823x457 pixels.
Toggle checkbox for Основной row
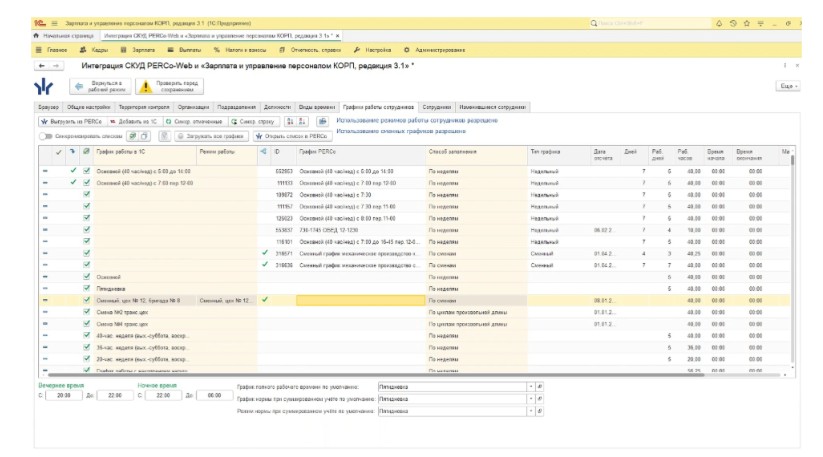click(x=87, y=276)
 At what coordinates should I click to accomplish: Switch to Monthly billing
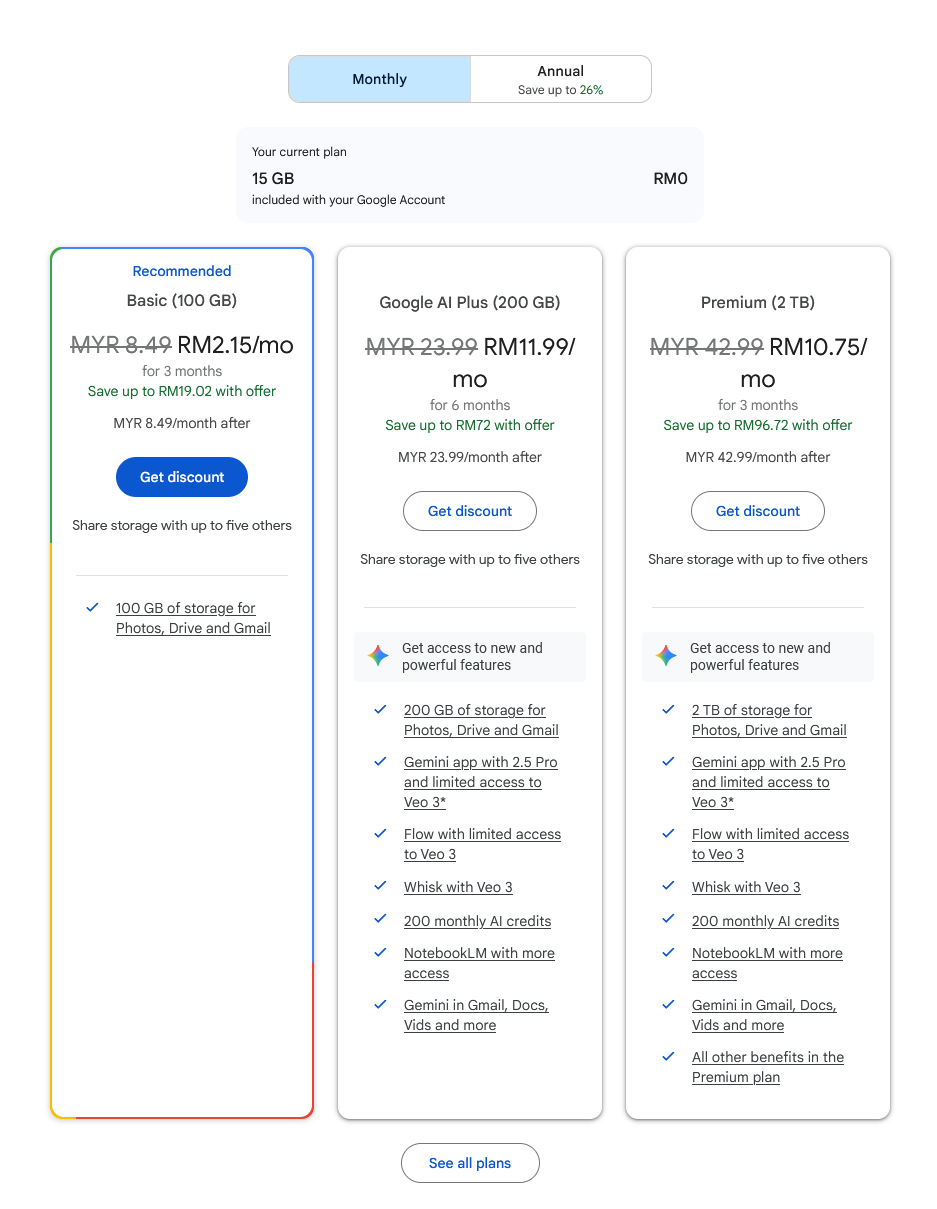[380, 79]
------------------------------------------------
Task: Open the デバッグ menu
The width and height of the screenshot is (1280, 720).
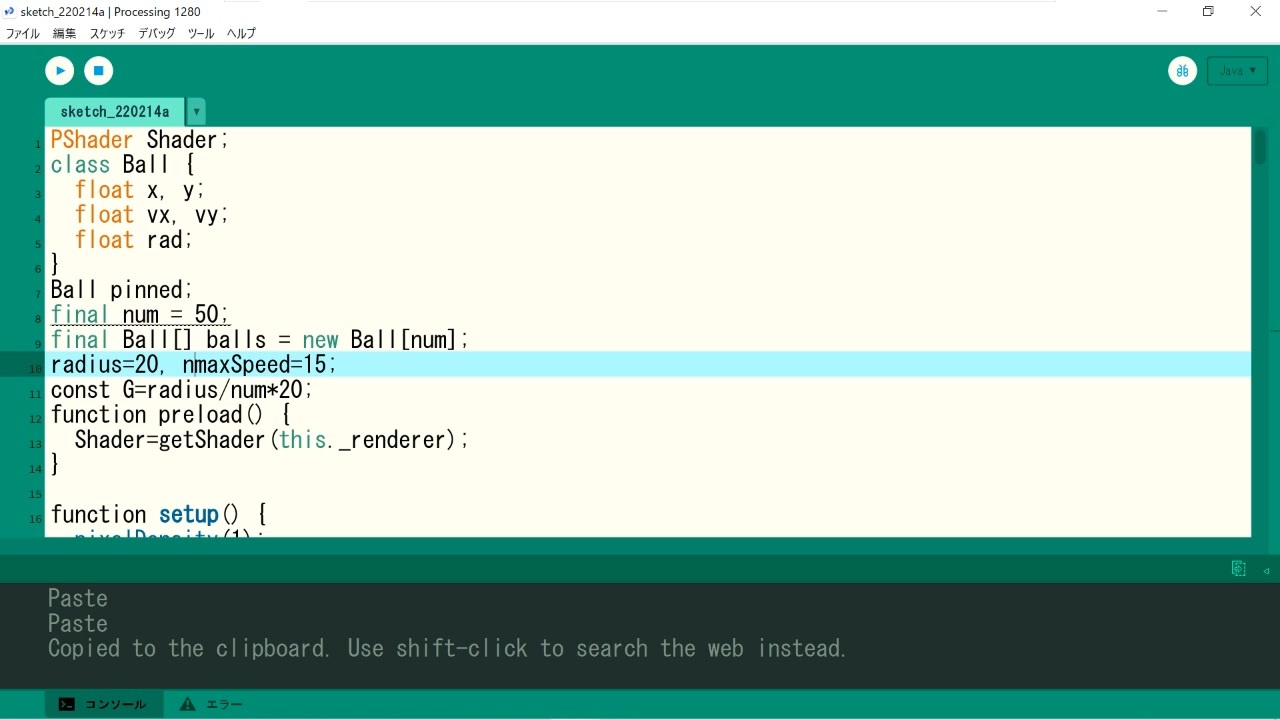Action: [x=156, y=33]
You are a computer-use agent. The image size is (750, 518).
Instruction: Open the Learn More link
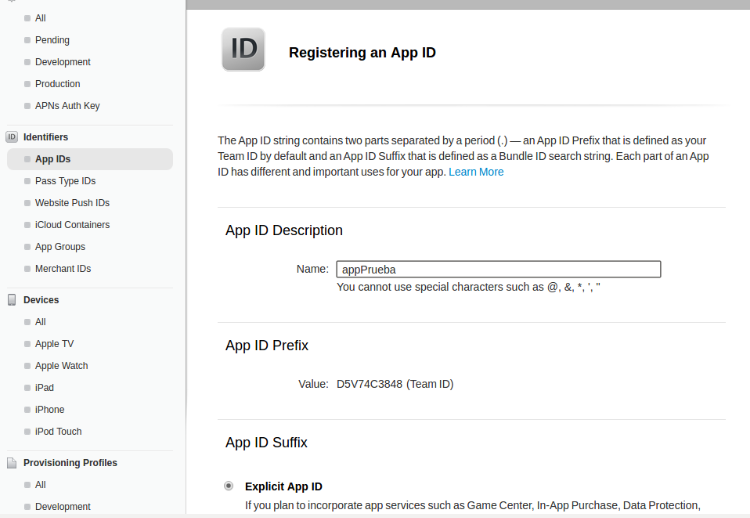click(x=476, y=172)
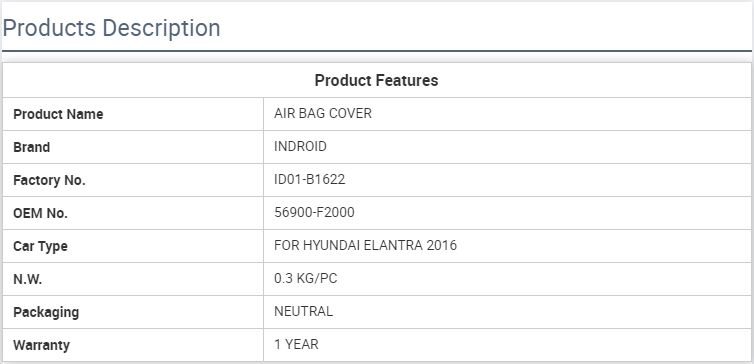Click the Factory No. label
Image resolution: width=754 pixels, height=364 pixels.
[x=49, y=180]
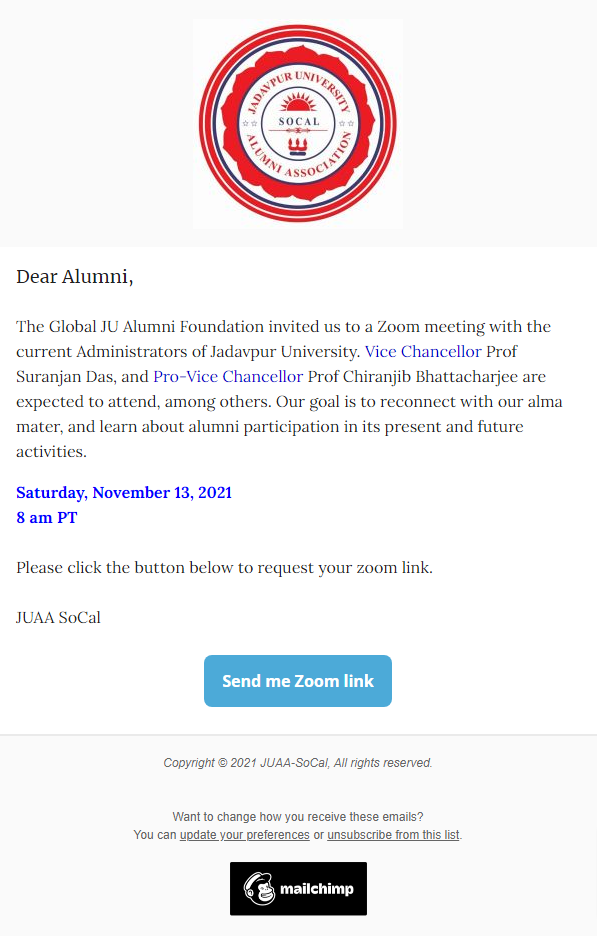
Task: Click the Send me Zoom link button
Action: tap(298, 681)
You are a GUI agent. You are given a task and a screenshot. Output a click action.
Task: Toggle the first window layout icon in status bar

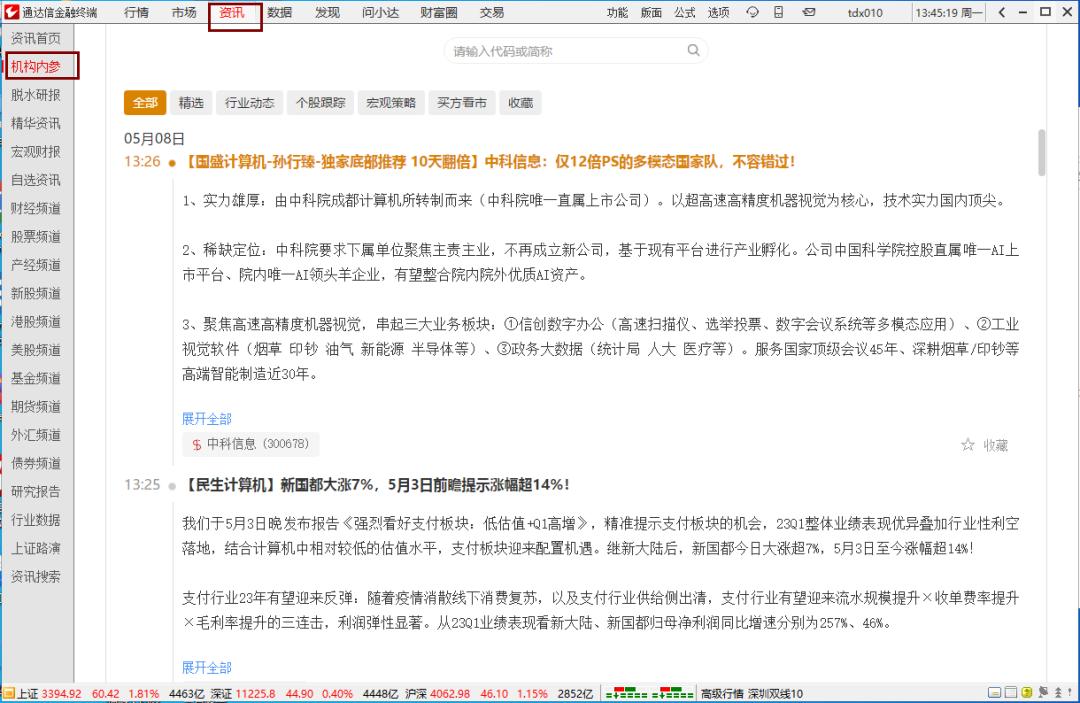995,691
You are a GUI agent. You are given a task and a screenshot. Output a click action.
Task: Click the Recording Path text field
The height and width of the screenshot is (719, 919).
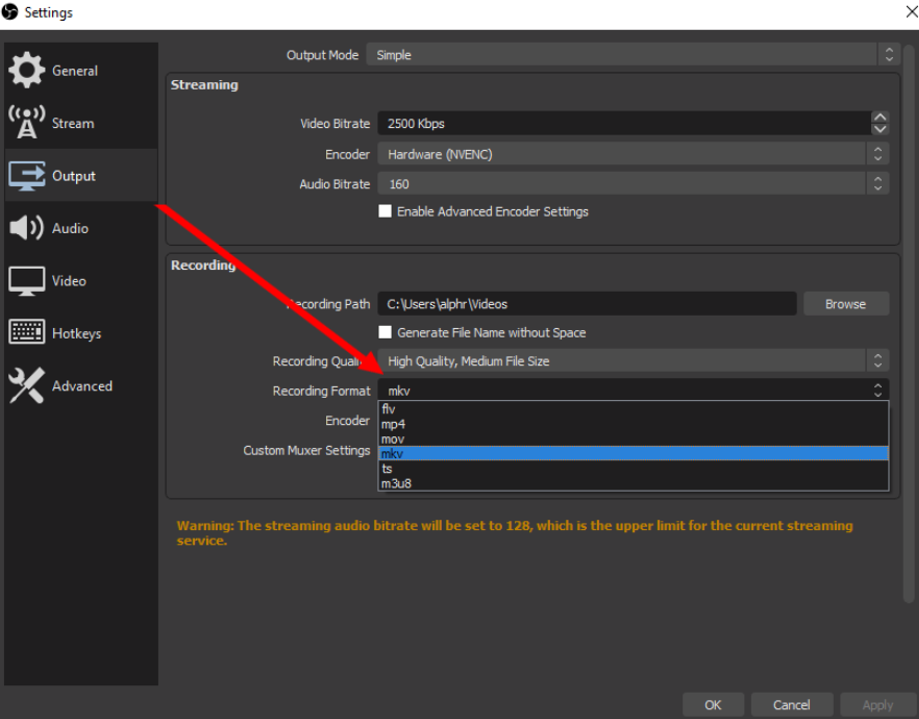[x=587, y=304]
------------------------------------------------
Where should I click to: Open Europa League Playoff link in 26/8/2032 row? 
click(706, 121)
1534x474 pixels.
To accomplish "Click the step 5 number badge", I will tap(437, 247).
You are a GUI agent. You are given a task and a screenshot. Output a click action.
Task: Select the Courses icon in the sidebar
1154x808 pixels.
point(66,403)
------------------------------------------------
_TASK REQUIREMENTS_
For the entries above, print exactly the lines between the one with "Task: Open the デバッグ menu" and the one with "You are a computer-use", inclusive, with no pictures.

_RESPONSE BELOW_
Task: Open the デバッグ menu
The width and height of the screenshot is (1280, 720).
Action: [x=156, y=33]
You are a computer-use agent. The image size is (750, 518).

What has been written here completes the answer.